*About this task:* Repeat the records exactly. Every line must match.

*Extracted entries:*

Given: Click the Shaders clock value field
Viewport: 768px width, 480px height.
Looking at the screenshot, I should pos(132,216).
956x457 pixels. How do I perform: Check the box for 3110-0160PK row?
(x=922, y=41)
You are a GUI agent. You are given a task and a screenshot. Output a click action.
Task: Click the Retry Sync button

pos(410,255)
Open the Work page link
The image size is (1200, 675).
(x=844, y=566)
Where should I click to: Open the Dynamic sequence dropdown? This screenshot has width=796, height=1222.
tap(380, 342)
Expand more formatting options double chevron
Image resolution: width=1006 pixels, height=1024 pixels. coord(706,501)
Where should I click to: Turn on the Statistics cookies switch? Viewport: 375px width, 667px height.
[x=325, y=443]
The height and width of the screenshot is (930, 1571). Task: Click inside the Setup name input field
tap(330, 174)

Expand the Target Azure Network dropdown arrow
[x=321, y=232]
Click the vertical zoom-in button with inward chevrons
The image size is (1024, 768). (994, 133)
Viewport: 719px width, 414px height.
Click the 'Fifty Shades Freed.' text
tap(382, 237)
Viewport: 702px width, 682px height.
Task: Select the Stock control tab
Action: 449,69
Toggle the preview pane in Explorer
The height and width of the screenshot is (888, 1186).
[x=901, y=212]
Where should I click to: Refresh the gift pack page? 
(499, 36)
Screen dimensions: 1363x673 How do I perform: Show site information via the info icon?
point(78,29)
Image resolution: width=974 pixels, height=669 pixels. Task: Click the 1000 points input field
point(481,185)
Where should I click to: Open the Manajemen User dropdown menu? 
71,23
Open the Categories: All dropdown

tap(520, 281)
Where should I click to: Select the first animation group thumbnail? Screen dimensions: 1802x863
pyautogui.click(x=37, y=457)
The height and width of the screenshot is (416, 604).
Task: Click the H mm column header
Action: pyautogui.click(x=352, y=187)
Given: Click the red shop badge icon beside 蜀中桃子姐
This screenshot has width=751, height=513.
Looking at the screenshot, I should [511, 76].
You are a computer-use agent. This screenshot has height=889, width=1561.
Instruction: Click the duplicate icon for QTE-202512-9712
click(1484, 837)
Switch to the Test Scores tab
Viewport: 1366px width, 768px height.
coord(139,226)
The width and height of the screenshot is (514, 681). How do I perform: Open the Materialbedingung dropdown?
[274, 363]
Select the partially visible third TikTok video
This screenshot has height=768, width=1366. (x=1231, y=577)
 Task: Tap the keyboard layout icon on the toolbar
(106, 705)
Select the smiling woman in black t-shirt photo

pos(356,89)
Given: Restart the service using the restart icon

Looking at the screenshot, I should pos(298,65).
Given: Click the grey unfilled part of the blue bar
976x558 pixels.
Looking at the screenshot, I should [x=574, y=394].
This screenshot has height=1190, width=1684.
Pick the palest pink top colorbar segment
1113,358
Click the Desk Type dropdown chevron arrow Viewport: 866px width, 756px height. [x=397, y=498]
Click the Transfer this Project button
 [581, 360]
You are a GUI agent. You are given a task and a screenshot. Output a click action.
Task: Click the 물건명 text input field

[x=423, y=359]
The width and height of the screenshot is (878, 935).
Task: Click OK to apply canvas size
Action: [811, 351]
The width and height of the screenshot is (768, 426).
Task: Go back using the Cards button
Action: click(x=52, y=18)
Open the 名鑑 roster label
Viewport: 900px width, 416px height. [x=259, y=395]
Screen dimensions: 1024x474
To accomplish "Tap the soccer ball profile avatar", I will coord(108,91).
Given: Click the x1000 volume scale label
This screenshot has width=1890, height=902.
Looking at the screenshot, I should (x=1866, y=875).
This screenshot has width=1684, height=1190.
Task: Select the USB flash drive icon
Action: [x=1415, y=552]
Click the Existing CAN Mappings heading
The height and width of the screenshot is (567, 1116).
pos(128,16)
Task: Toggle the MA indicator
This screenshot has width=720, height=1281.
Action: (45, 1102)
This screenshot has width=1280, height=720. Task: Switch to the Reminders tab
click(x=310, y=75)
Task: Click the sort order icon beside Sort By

*Task solution:*
Given: Click the Shaders clock value field
Viewport: 768px width, 480px height.
Looking at the screenshot, I should pos(132,216).
956x457 pixels. How do I perform: Check the box for 3110-0160PK row?
(x=922, y=41)
You are a GUI agent. You are given a task and a screenshot. Output a click action.
Task: Click the Retry Sync button

pos(410,255)
Open the Work page link
The image size is (1200, 675).
(x=844, y=566)
Where should I click to: Open the Dynamic sequence dropdown? This screenshot has width=796, height=1222.
tap(380, 342)
Expand more formatting options double chevron
Image resolution: width=1006 pixels, height=1024 pixels. coord(706,501)
Where should I click to: Turn on the Statistics cookies switch? Viewport: 375px width, 667px height.
[x=325, y=443]
The height and width of the screenshot is (930, 1571). Task: Click inside the Setup name input field
tap(330, 174)

Expand the Target Azure Network dropdown arrow
[x=321, y=232]
Click the vertical zoom-in button with inward chevrons
The image size is (1024, 768). (994, 133)
Viewport: 719px width, 414px height.
Click the 'Fifty Shades Freed.' text
tap(382, 237)
Viewport: 702px width, 682px height.
Task: Select the Stock control tab
Action: 449,69
Toggle the preview pane in Explorer
The height and width of the screenshot is (888, 1186).
[x=901, y=212]
Where should I click to: Refresh the gift pack page? 
(499, 36)
Screen dimensions: 1363x673 How do I perform: Show site information via the info icon?
point(78,29)
Image resolution: width=974 pixels, height=669 pixels. Task: Click the 1000 points input field
point(481,185)
Where should I click to: Open the Manajemen User dropdown menu? 
71,23
Open the Categories: All dropdown

tap(520, 281)
Where should I click to: Select the first animation group thumbnail? Screen dimensions: 1802x863
pyautogui.click(x=37, y=457)
The height and width of the screenshot is (416, 604).
Task: Click the H mm column header
Action: pyautogui.click(x=352, y=187)
Given: Click the red shop badge icon beside 蜀中桃子姐
This screenshot has width=751, height=513.
Looking at the screenshot, I should [511, 76].
You are a computer-use agent. This screenshot has height=889, width=1561.
Instruction: Click the duplicate icon for QTE-202512-9712
click(1484, 837)
Switch to the Test Scores tab
Viewport: 1366px width, 768px height.
coord(139,226)
The width and height of the screenshot is (514, 681). How do I perform: Open the Materialbedingung dropdown?
[274, 363]
Select the partially visible third TikTok video
This screenshot has height=768, width=1366. (x=1231, y=577)
 Task: Tap the keyboard layout icon on the toolbar
(106, 705)
Select the smiling woman in black t-shirt photo

pos(356,89)
Given: Restart the service using the restart icon

Looking at the screenshot, I should pos(298,65).
Given: Click the grey unfilled part of the blue bar
976x558 pixels.
Looking at the screenshot, I should [x=574, y=394].
This screenshot has height=1190, width=1684.
Pick the palest pink top colorbar segment
1113,358
Click the Desk Type dropdown chevron arrow Viewport: 866px width, 756px height. [x=397, y=498]
Click the Transfer this Project button
 [581, 360]
You are a GUI agent. You are given a task and a screenshot. Output a click action.
Task: Click the 물건명 text input field

[x=423, y=359]
The width and height of the screenshot is (878, 935).
Task: Click OK to apply canvas size
Action: [811, 351]
The width and height of the screenshot is (768, 426).
Task: Go back using the Cards button
Action: click(x=52, y=18)
Open the 名鑑 roster label
Viewport: 900px width, 416px height. [x=259, y=395]
Screen dimensions: 1024x474
To accomplish "Tap the soccer ball profile avatar", I will coord(108,91).
Given: Click the x1000 volume scale label
This screenshot has width=1890, height=902.
Looking at the screenshot, I should (x=1866, y=875).
This screenshot has width=1684, height=1190.
Task: Select the USB flash drive icon
Action: [x=1415, y=552]
Click the Existing CAN Mappings heading
The height and width of the screenshot is (567, 1116).
pos(128,16)
Task: Toggle the MA indicator
This screenshot has width=720, height=1281.
Action: (45, 1102)
This screenshot has width=1280, height=720. Task: Switch to the Reminders tab
click(x=310, y=75)
Task: Click the sort order icon beside Sort By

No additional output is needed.